Her death at 72 forced Warren Buffett to confront how to start giving away his fortune. He settled on directing the bulk of his Berkshire Hathaway shares to the Bill and Melinda Gates Foundation. He trusted Mr. Gates, a Berkshire Hathaway board member and friend who played bridge with him. What’s more, the Gates Foundation had the infrastructure to handle a gift of such size.

On top of this, Warren Buffett promised each of his three children’s foundations annual gifts of stock initially worth $50 million. For Howard, the gift meant that the Howard G. Buffett Foundation, from which he doesn’t draw a salary, could increase its annual spending at least eightfold.

It was ordained that Howard and his two siblings would see the family fortune given away rather than have it to spend on themselves. His father, who lives far below his means in a modest Omaha house, has argued publicly that it does little good for society when children inherit great wealth by virtue of an “ovarian lottery.” The multiplier effect is far more powerful, the argument goes, if fortunes are used to help the less fortunate rather than to suckle a bloodline of trust funders. Warren Buffett went to Congress in November 2007 to argue in favor of the estate tax, saying it counters an unhealthy concentration of wealth. Of his middle child, he says, “he’s got my money and his mother’s heart.”

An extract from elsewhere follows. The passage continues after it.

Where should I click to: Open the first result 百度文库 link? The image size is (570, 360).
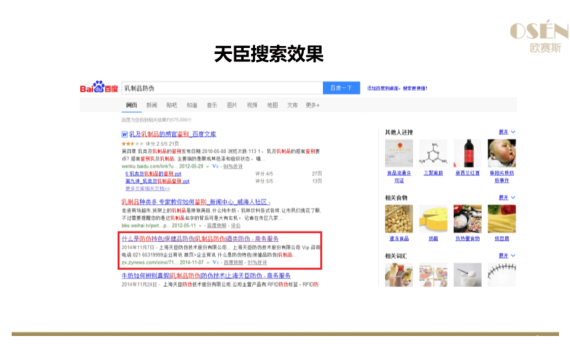pos(173,134)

With one foot in American farming and the other in Africa, Mr. Buffett has developed his vision for African farming. With oil prices so volatile, he thinks few farmers in African villages should use the same type of high-tech, mechanized farming he practices in Illinois. A typical farm in the Midwestern U.S.—of the sort Mr. Buffett owns—is an investment of millions of dollars.

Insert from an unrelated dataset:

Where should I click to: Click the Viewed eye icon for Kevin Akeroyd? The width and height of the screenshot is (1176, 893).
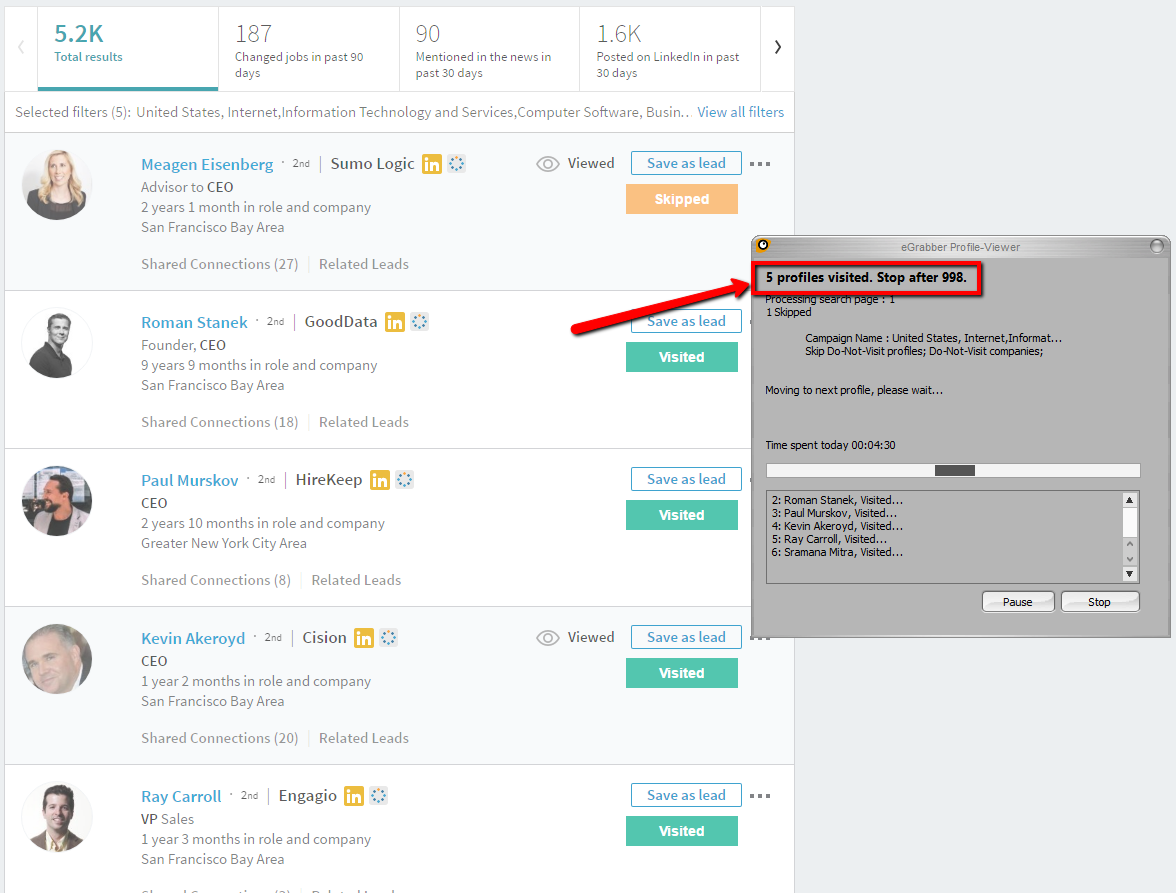pos(548,638)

“It takes a lot of fuel to run my equipment. And for inorganic fertilizer. And pesticides. How can that be the right answer for someone who has the opportunity to start from the beginning?” Mr. Buffett says.

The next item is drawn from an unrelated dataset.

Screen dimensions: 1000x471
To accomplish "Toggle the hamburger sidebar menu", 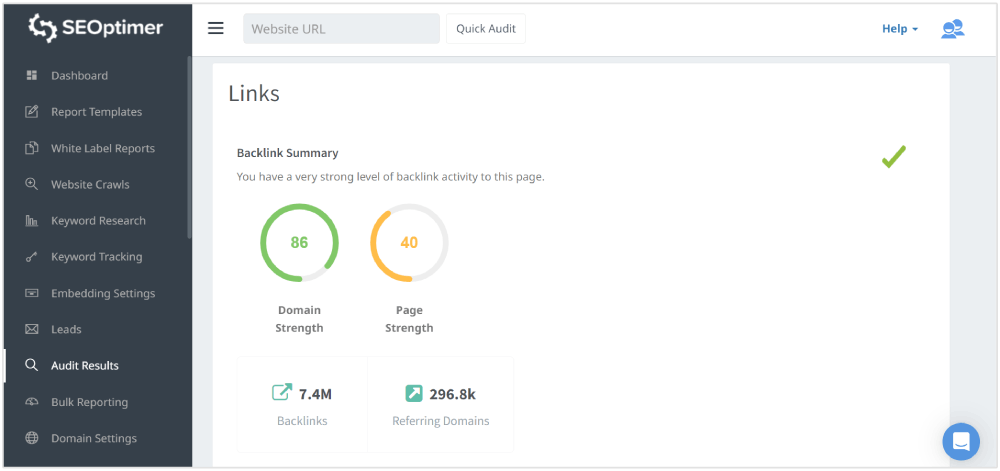I will [216, 28].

While many economists and anti-hunger advocates call for a Green Revolution in Africa, Mr. Buffett shuns the phrase because it refers to the agricultural boom that swept Asia in the 1960s and 1970s. Modern seeds as well as hefty applications of fertilizer and water caused Asia’s wheat and rice crops to rapidly swell.

Mr. Buffett believes that getting Africa to feed itself is a lot more complicated. Africa’s geography is so diverse that its population has to depend on far more than two crops for its calories. Many of Africa’s farmers are poorer, less educated and even more isolated from infrastructure such as roads and irrigation systems than Asia’s were.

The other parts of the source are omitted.